Rocky blinked. ‘Huh?’
‘Your campaign video. They sent a copy of it over to me this morning. It looks great.’
‘Great enough to win me the election?’
‘You never needed a video for that.’
Rocky grinned. ‘Thanks.’
‘But seriously, Rocky, are you gonna be okay?’
That was the million-dollar question, wasn’t it? The question he’d been asking himself for the last ten years and never wanted to hear from anyone else ever again. Rocky leaned back in his seat and returned his gaze to the window. A gentle drizzle had begun; tiny droplets appearing on the glass and drifting along a diagonal descent. ‘I can’t go back there, Tracker,’ he murmured. ‘You didn’t see all of it, how bad it really got. Being stuck between Zuma and the others when they were ready to rip his head off, having to always be the middle dog, it was just…it sucked the life out of me, I think. And now he’s doing it again.’
‘What d’you mean?’
‘Zuma. He’s writing another book.’
A pause. ‘Wha-how d’you know?’
‘Tom found out about it. He’s got connections in the publishing world.
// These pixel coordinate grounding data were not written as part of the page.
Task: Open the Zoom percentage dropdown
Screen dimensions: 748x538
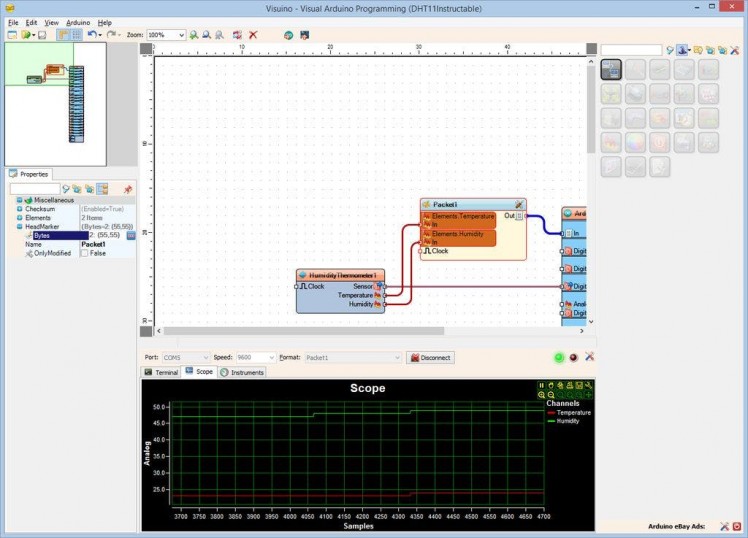Action: coord(181,35)
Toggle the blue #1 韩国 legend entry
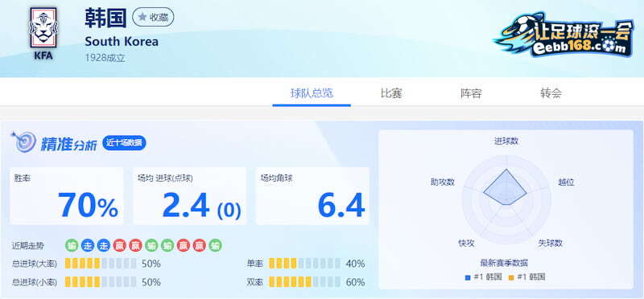 point(484,277)
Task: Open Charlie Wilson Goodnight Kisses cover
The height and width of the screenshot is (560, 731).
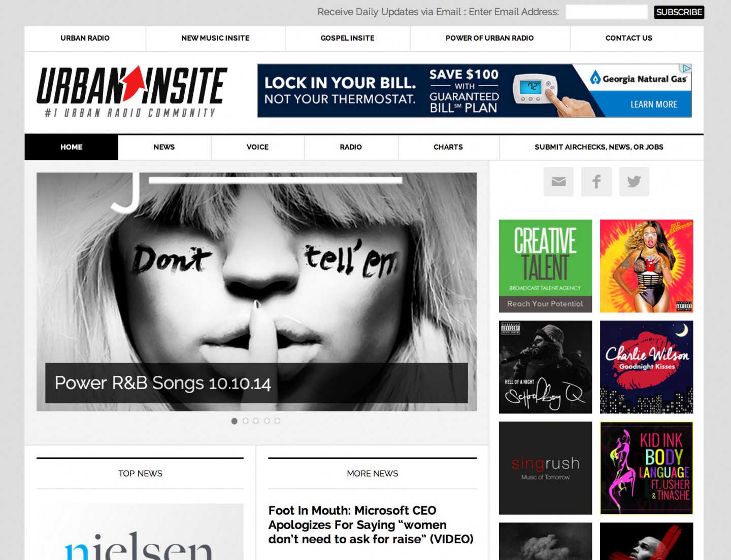Action: [646, 367]
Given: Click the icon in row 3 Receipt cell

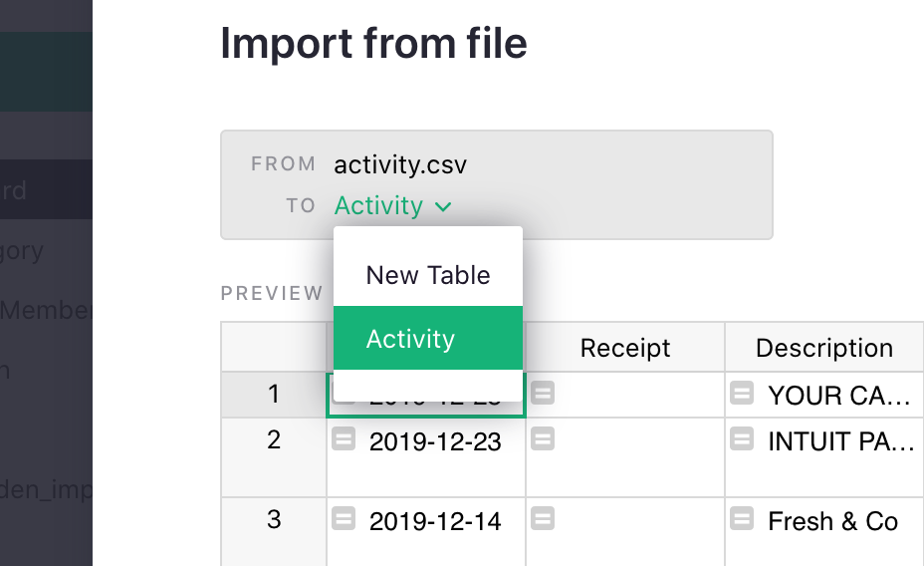Looking at the screenshot, I should (x=543, y=518).
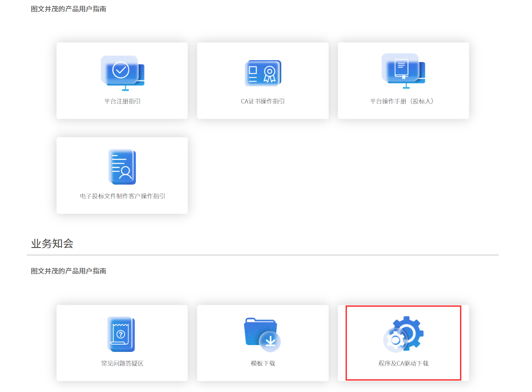This screenshot has height=392, width=532.
Task: Click the 业务知会 section heading
Action: coord(52,243)
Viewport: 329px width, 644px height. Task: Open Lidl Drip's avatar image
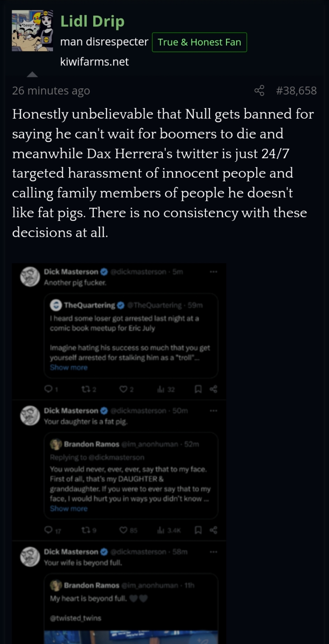click(x=32, y=30)
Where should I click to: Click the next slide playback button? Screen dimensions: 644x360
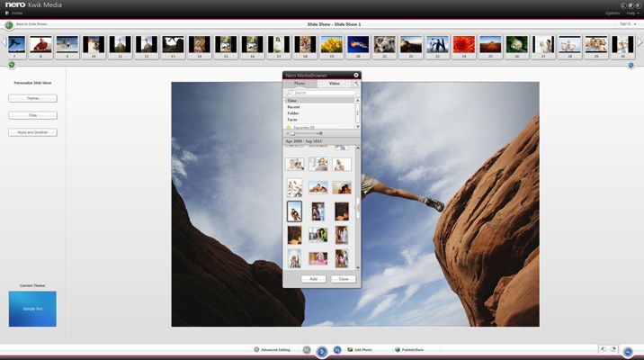[x=337, y=349]
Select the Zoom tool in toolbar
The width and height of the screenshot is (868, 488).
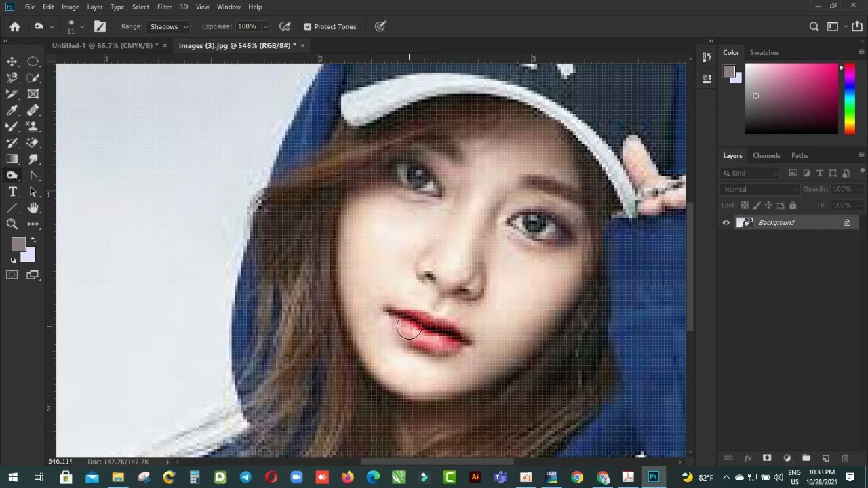12,224
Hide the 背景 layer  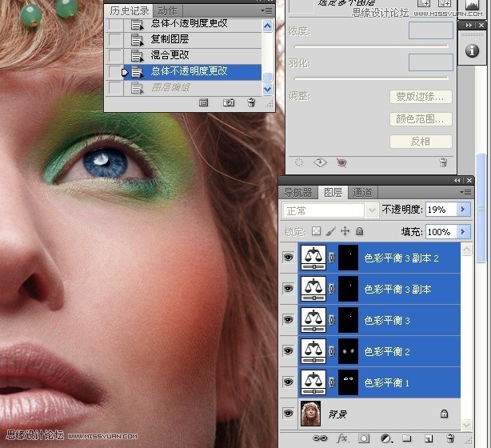pyautogui.click(x=289, y=414)
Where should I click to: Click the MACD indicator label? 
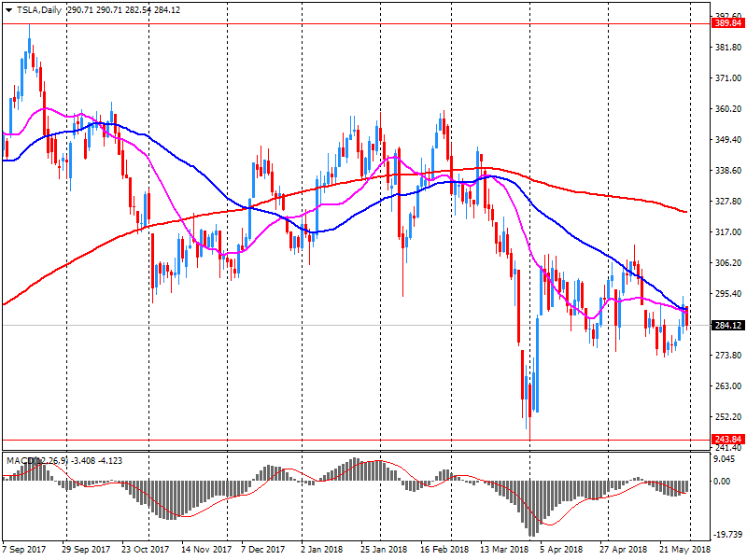[x=17, y=460]
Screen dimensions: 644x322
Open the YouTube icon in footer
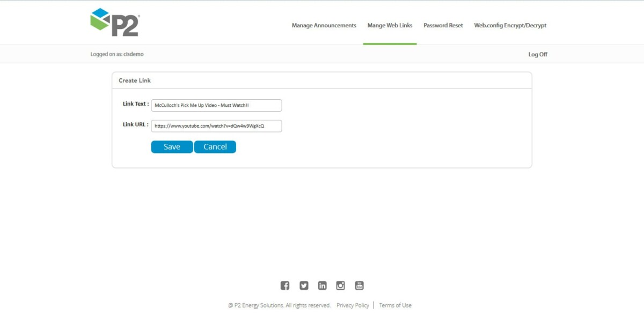click(x=359, y=286)
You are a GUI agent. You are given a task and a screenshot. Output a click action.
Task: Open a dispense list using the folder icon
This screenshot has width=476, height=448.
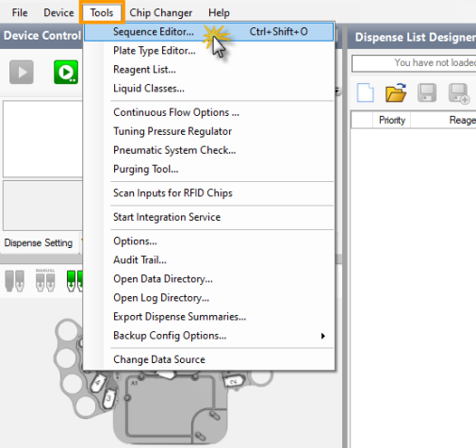point(396,92)
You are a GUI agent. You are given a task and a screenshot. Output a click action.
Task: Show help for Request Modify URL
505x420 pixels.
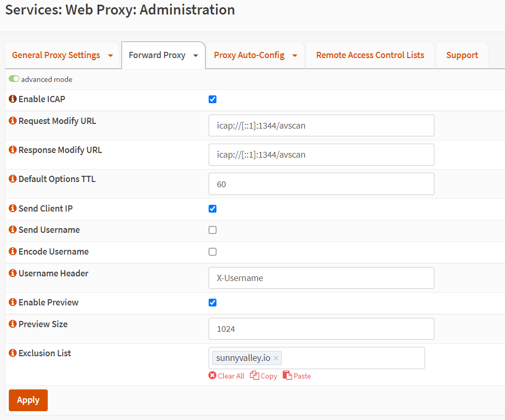point(13,121)
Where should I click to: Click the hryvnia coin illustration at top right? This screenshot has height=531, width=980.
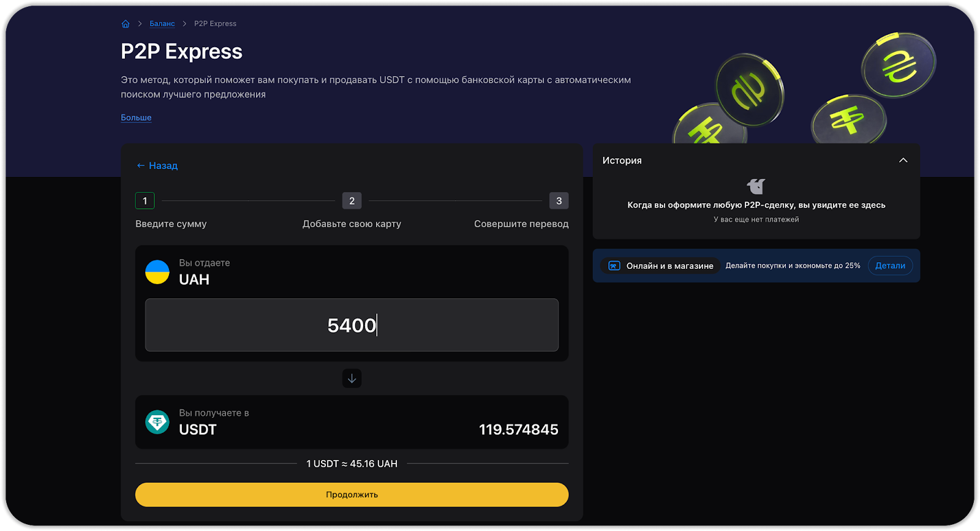(x=898, y=66)
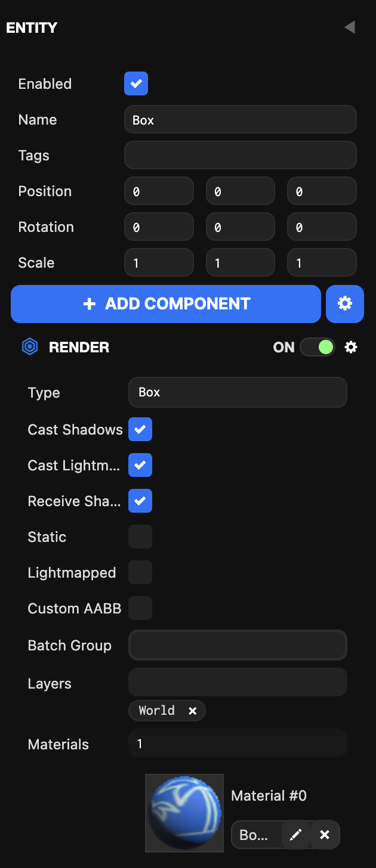
Task: Open the Render component settings gear
Action: [351, 347]
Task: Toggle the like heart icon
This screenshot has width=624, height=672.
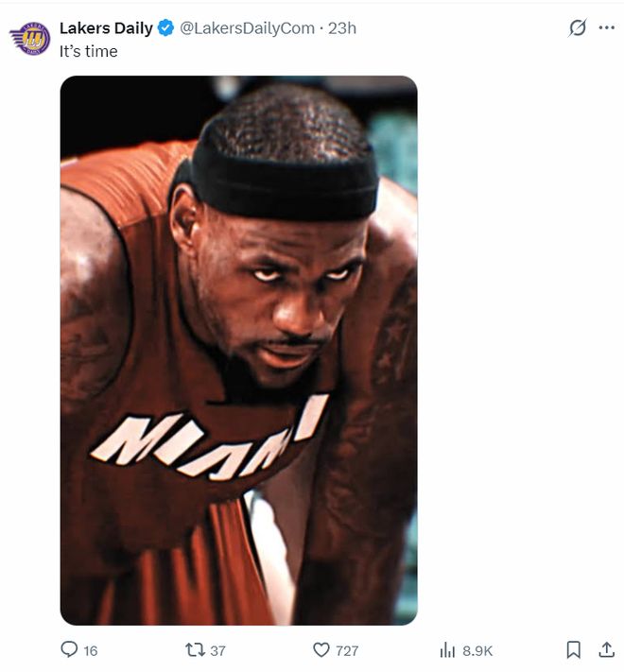Action: click(321, 650)
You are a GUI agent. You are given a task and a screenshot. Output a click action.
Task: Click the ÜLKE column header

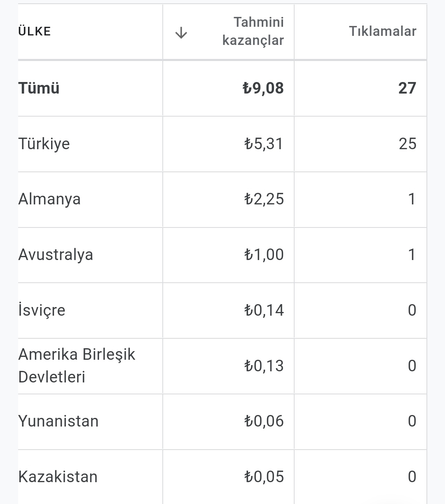35,31
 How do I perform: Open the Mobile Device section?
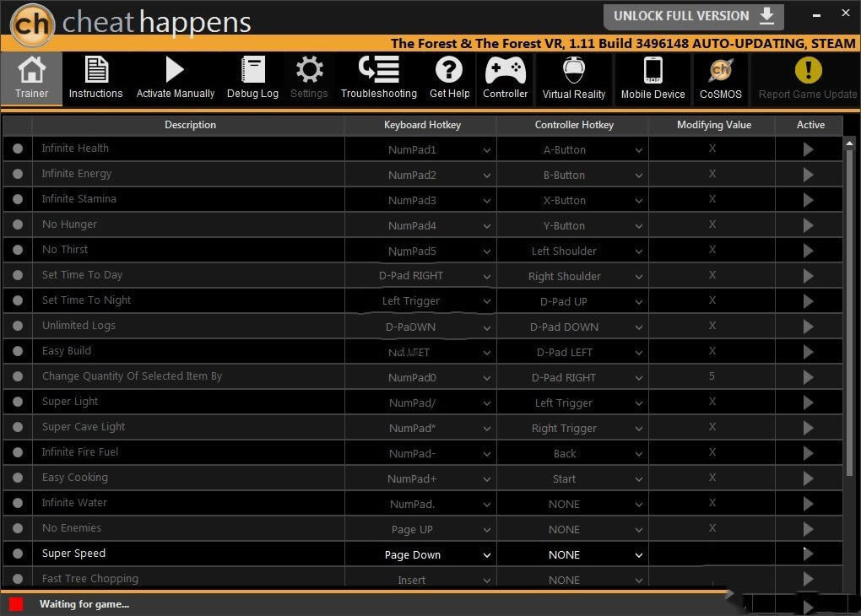point(653,78)
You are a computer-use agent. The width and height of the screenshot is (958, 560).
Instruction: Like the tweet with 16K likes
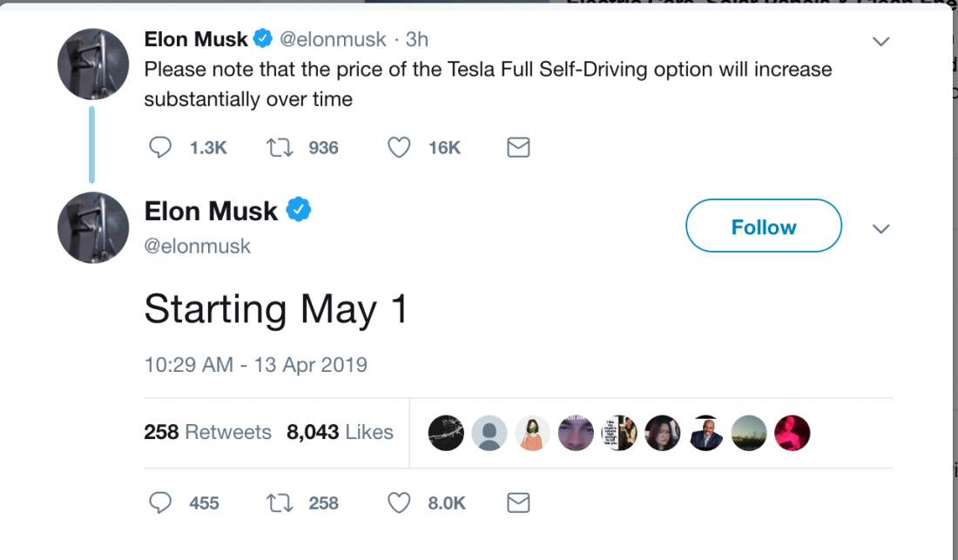tap(399, 148)
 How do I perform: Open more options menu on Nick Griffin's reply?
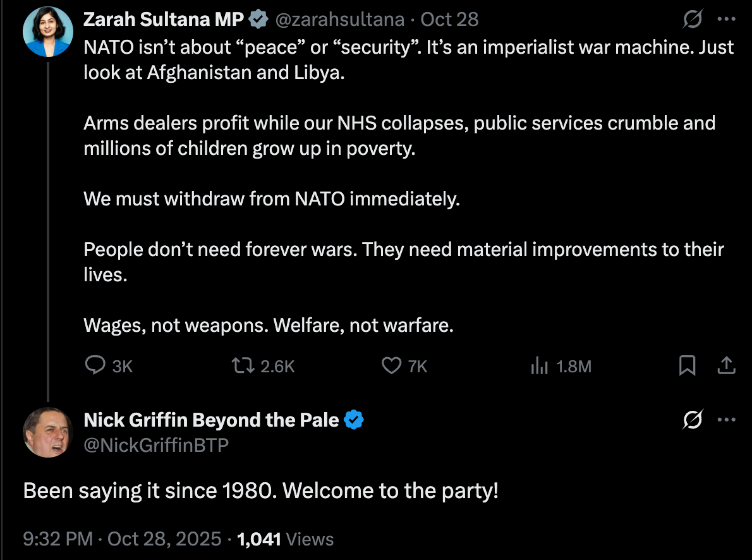(x=727, y=419)
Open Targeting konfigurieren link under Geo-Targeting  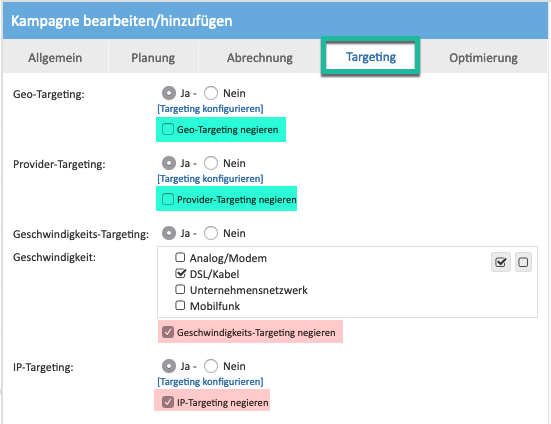[210, 109]

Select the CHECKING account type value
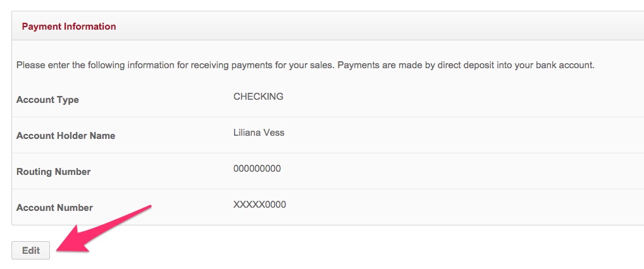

Zuma’s signed another deal and is gonna be releasing another book. I’ve seen it, Tracker. It’s happening again.’
A longer silence. ‘Okay. Okay. That’s…we’ll deal with that when it happens.’
‘If it comes out before the election…’
‘Rocky, relax. It’s…we don’t know anything about anything yet, okay?’
‘I can’t do it again, Tracker. I can’t. If it comes down to me or him…’
‘Rocky, stop. That’s way too many ‘If’s for one conversation. Look, go home and get some rest. You’ve got enough things in the present to worry about, never mind the future. Like I said, you gotta stay focused. You can’t let this throw you. You’re stronger than that, yeah?’
‘…Yeah.’
‘Hey, listen, I gotta go, but we’ll talk about this tomorrow, okay? All you need to think about is being a kickass politician that’s gonna smash this election and be the best damn governor the state’s ever seen. Got it?’
‘…Got it.’
‘Alright. Talk later.’
The call ended and Rocky closed his eyes as the Sedan made a left turn, the driver maintaining his stony silence all the while. Tracker was right. He was spiralling. He needed to get a damn grip and stop letting the past get one over on him. He should be over this by now. He’d gone to therapy, done the introspection exercises, built an entire career in politics, yet all it took was a cheap, handmade sign made by some obsessed loser to throw him off completely and turn him back into the grief-stricken adolescent he had been when Zuma had almost ruined his life. He was better than this. Rocky shook himself and looked at his phone again. He’d given Marshall a healthy dose of counselling the last time he’d seen him. Why was it that he couldn’t follow his own advice? He’d had the nerve to question Marshall on why he’d made the choices he had, but what about Rocky’s choices? He’d set out to change the world, but he hadn’t changed that one poisonous aspect of himself; the thing that caused his blood pressure to spike at the mere mention of Zuma’s name.
Rocky didn’t notice the Sedan slowing to a stop before a red light or how the rain had grown from a drizzle to a full-scale downpour. Ten years ago, he’d severed himself from everything people wanted to see him as. He’d turned and fled into a new life with new dreams and a new direction. But it hadn’t worked. The thing inside him had stayed there, festering and growing and waiting for the moment to rear its hideous head and bring it all crashing down. Rocky was a fixer. He’d always been a fixer, hadn’t he? And this needed fixing. It needed fixing before it destroyed the future he’d envisioned for himself, for Tracker, for the whole damn world. When you needed to fix something, when you needed to take it apart and put it back together over and over again until it finally worked, there was only one appropriate approach: Head on.
The light switched to green and the Sedan picked up speed again. Rocky tapped his phone screen until his paw landed on Tom’s number. It rang twice before he picked up. ‘Hey, you okay?’
‘Hey, Tom. Listen, that email you showed me last night? You said you knew someone who’s working with Zuma on his new book?’